The study, “Law School in a Pandemic: Student Perspectives on Distance Learning and Lessons for the Future,” wanted to get a clearer picture on student reaction to the sudden shift to online learning.

Most students did not blame schools for what they considered a less-than-ideal leaning experience. About six in 10 students agree strongly or somewhat that their school successfully responded to pandemic-challenges and acted in their best interests.

First-year (1L) students were more likely than upper-division students to rate the quality of their J.D. program as “excellent” or “good” — 64% vs. 43%, respectively, the study found. That was likely because they didn’t realize what they were missing.

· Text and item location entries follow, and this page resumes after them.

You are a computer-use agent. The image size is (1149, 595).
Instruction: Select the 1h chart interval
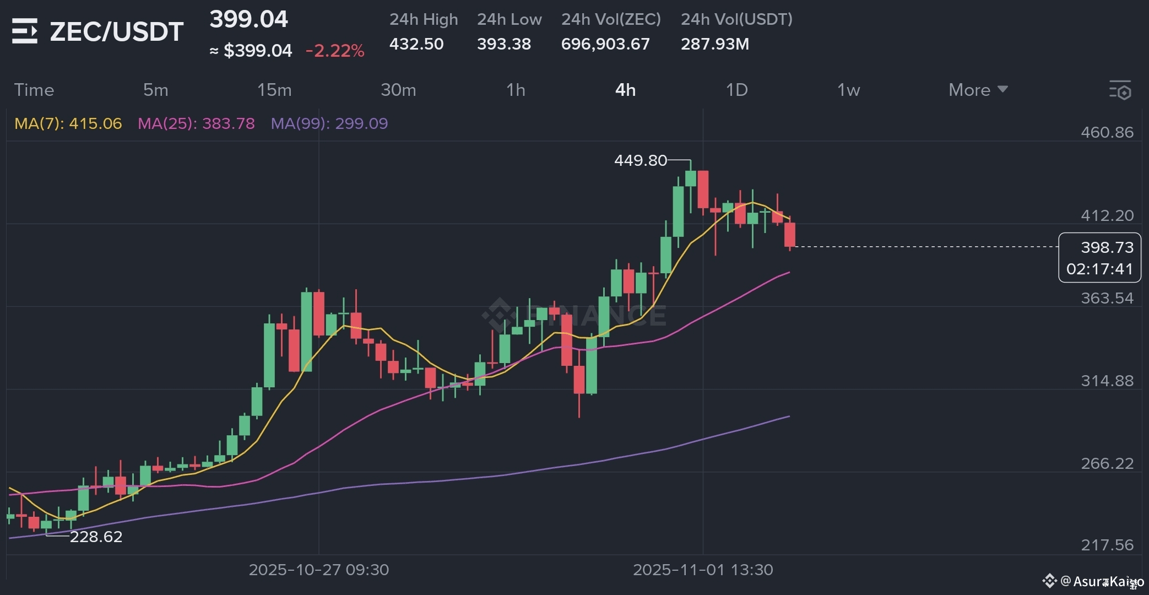pos(516,90)
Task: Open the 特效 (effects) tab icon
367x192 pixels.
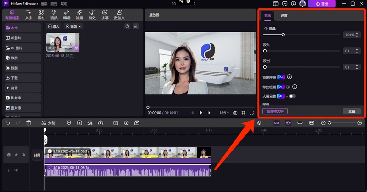Action: pos(92,14)
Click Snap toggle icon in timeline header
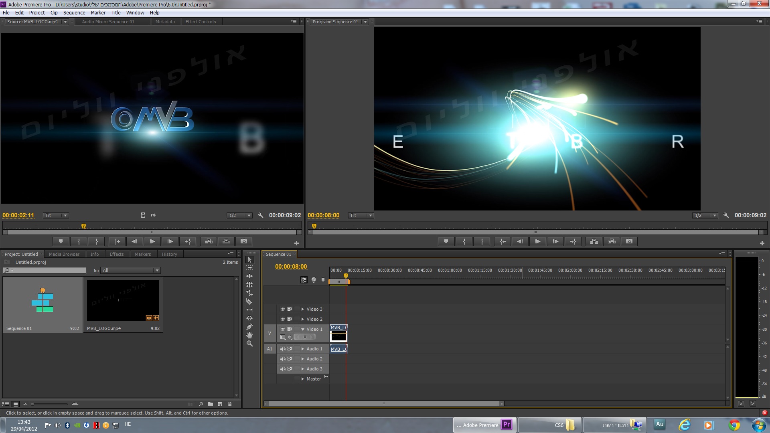The width and height of the screenshot is (770, 433). point(304,280)
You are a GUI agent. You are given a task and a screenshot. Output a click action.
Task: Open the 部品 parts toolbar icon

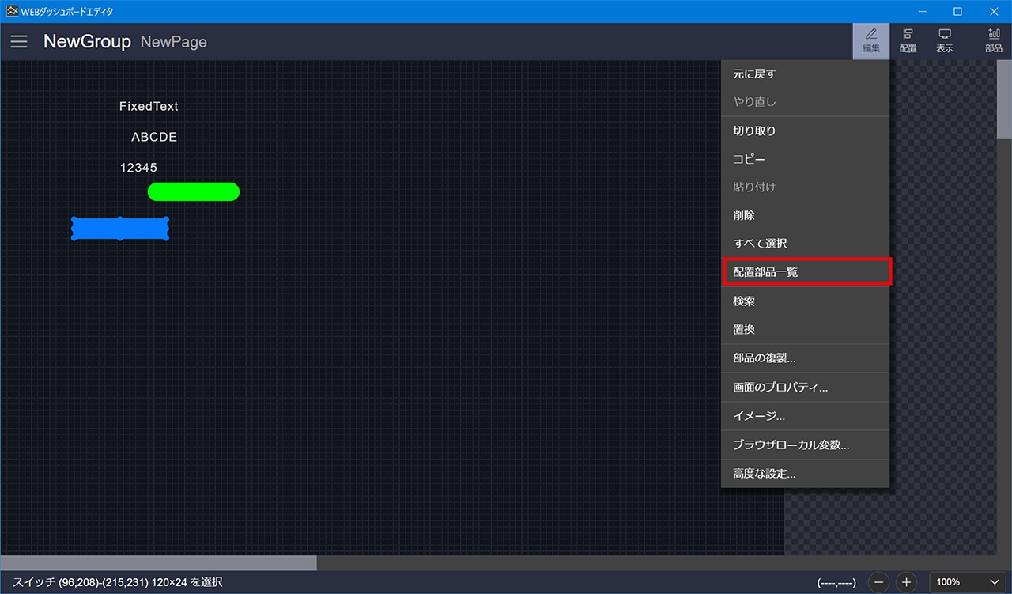click(993, 41)

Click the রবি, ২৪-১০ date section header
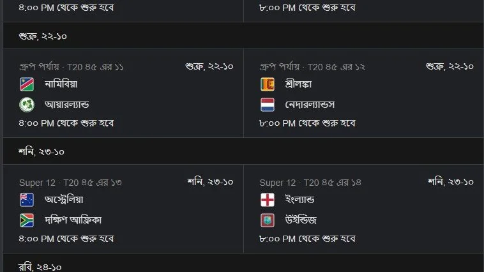click(243, 263)
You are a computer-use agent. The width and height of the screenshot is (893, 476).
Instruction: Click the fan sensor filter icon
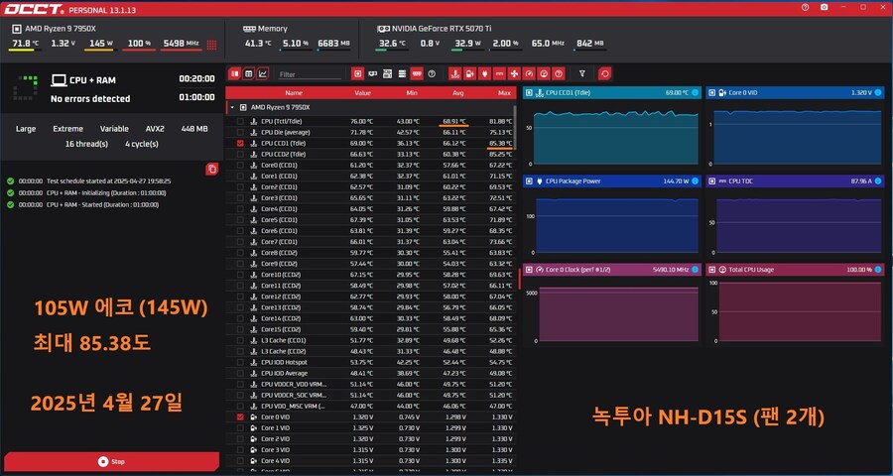point(514,73)
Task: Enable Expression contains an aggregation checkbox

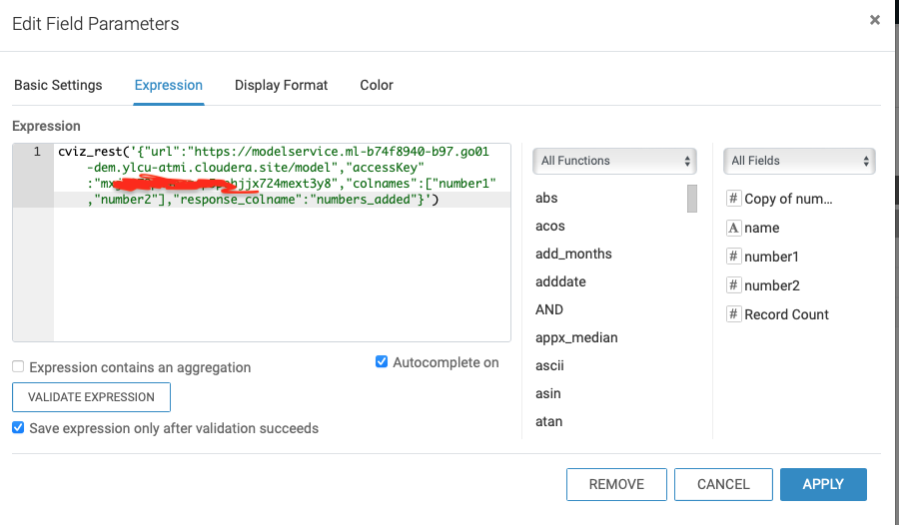Action: tap(19, 367)
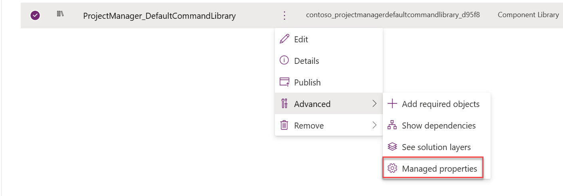The image size is (563, 196).
Task: Deselect the ProjectManager_DefaultCommandLibrary row checkmark
Action: [x=35, y=16]
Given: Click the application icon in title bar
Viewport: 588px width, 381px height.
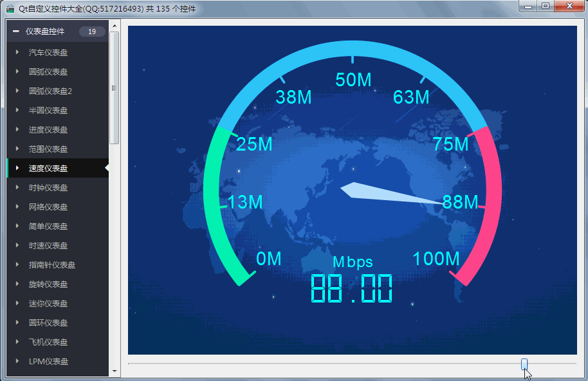Looking at the screenshot, I should (x=10, y=8).
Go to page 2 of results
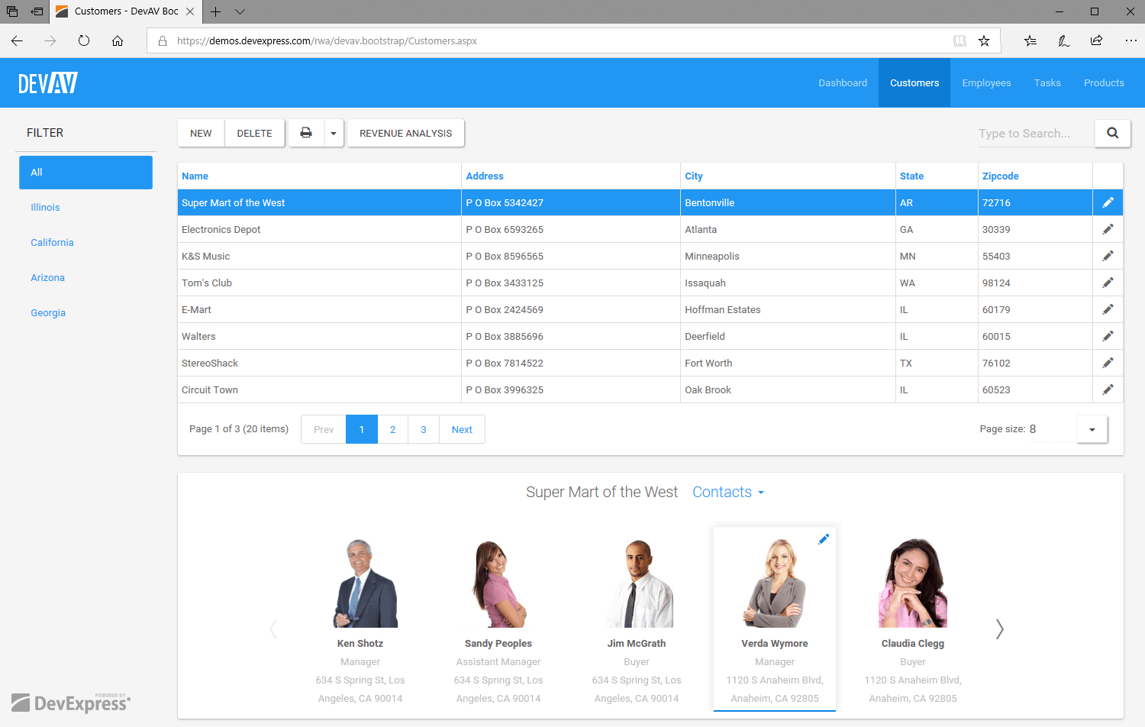This screenshot has height=727, width=1145. [x=392, y=429]
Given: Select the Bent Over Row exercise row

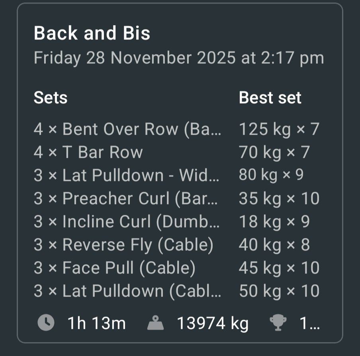Looking at the screenshot, I should click(x=127, y=129).
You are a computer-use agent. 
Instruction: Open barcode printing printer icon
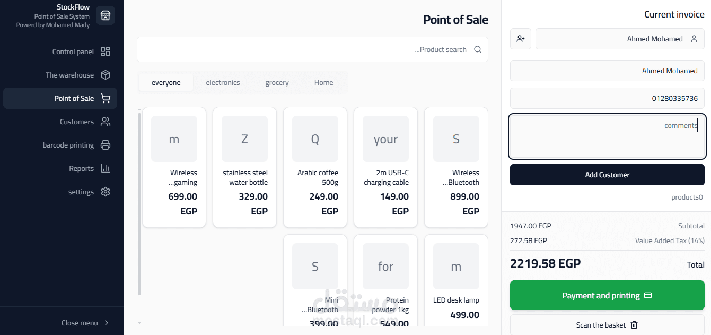pos(106,145)
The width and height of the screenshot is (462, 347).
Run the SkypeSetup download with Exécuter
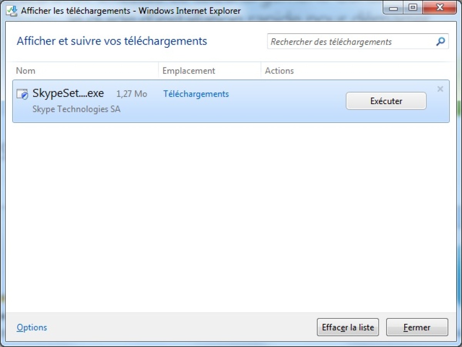(x=386, y=101)
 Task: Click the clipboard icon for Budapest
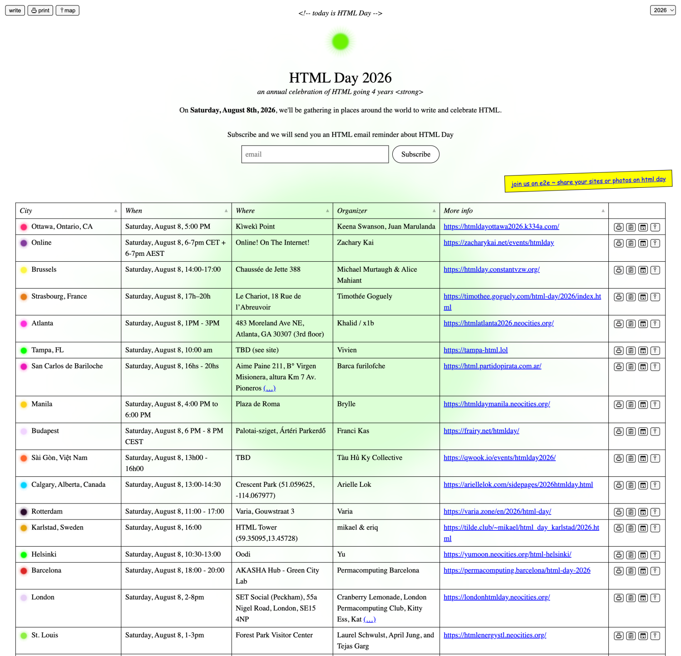coord(631,431)
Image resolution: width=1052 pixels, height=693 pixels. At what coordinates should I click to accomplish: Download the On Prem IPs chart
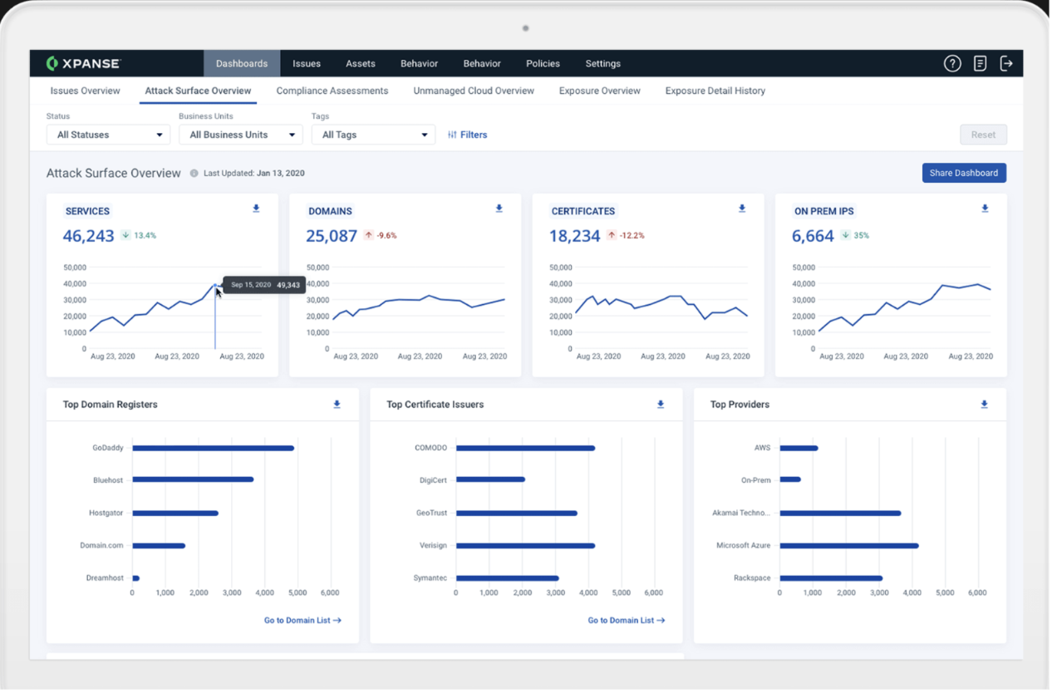point(985,209)
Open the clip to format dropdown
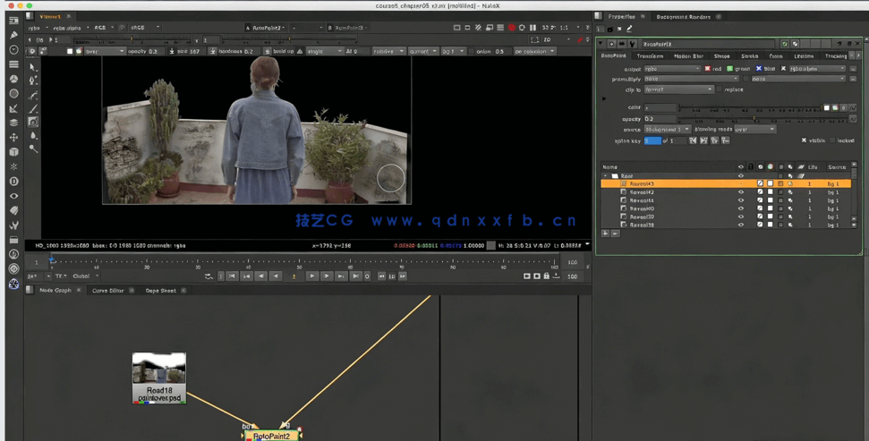Viewport: 869px width, 441px height. coord(678,89)
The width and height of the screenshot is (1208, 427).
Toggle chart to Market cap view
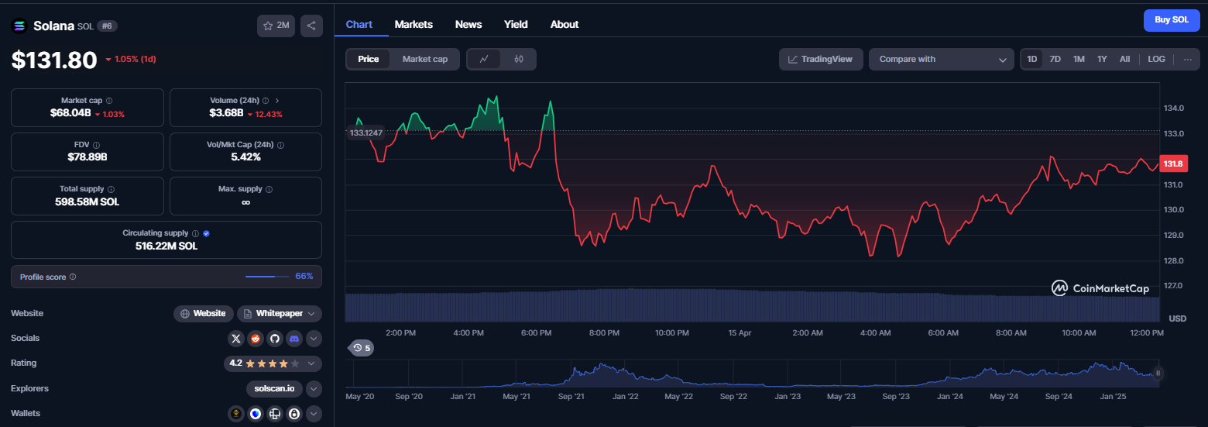point(425,59)
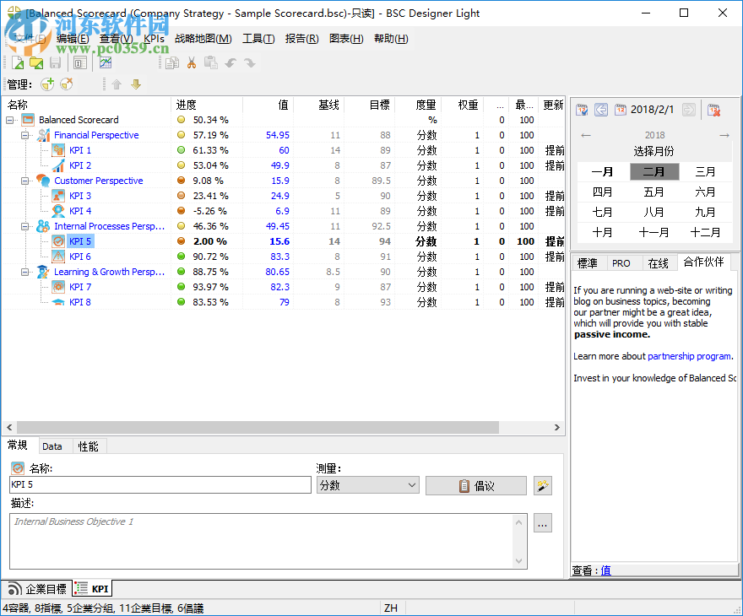Click the magic wand icon beside 倡議
Image resolution: width=743 pixels, height=616 pixels.
pos(541,484)
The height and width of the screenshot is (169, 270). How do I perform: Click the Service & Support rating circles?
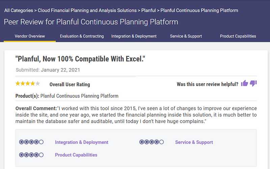pos(152,142)
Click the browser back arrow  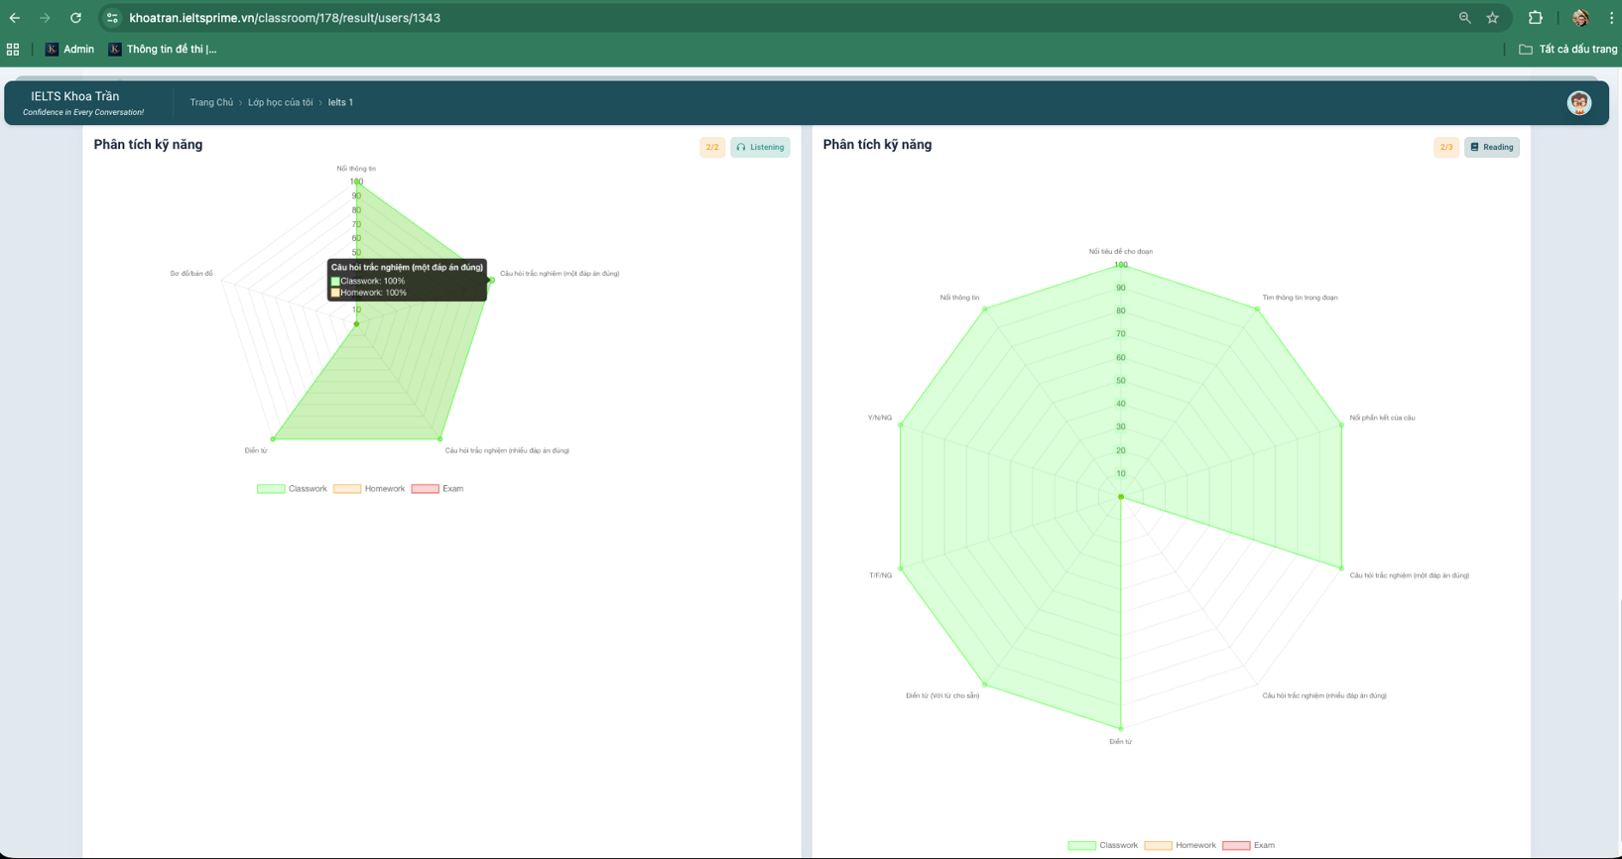click(x=15, y=18)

They didn’t have classroom experience as a comparison.  


And such students may make them the best analog for future online law students, the study theorized, since many would likely be opting into the online experience from the beginning.

“The COVID-19 pandemic provided higher education an unexpected natural experiment that we can learn from as we continue to examine new ways to integrate online learning into historically in-person programs,” said Stephanie Marken, executive director for education research at Gallup. “Although many law students were frustrated by their online experiences, the research identifies successes that can inform a post-pandemic evolution for law schools nationally.

The study wanted to get a better sense of online learning because so few law schools offered it before the pandemic, and for some time, it’s been hoped it could help create a more affordable and accessible J.D. option moving forward.

As Aaron Taylor, executive director, AccessLex Institute Center for Legal Education Excellence, noted in the foreword:

“As semblances of the old ‘normal’ creep back into our lives, and as we continue to seek ways to address the old problems of deficient access to legal education, my hope is that we build on both the successes and the failures of these trying times and position legal education for a more inclusive future.”

One of the bigger drawbacks with online learning appeared to be lack of personal connection. For instance, the study found: “Less than one-third of students attending classes mostly or completely online (31%) say they felt a sense of community with their law school peers, compared with almost half of those attending classes mostly or completely in person (48%).” 


This is something that affected most students in some way: The AccessLex-Gallup study found that, during the 2020 academic year
(Fall 2020 and Spring 2021 semesters), about 90% of law students nationwide took at least half of their courses online, with at least three-quarters of students in each term saying they took their courses “mostly” or “completely” online.

It should be no shock that students would rate the experience somewhat poorly, given how they were forced to undertake it, and schools had little time to plan, the study said.

“However, students’ views on specific aspects of the experience point to significant successes. The pivot to online learning was, by most accounts, smooth from an administrative and technological standpoint, and most students acknowledge their law schools had successfully responded,” the study said.  

Interestingly, students from lower tier schools, like 1L students, had a more positive reaction to online.

“These schools tend to have more diverse student populations, and may therefore have been more innovative or better prepared to adapt to meet the needs of different types of students under challenging circumstances,” the study said.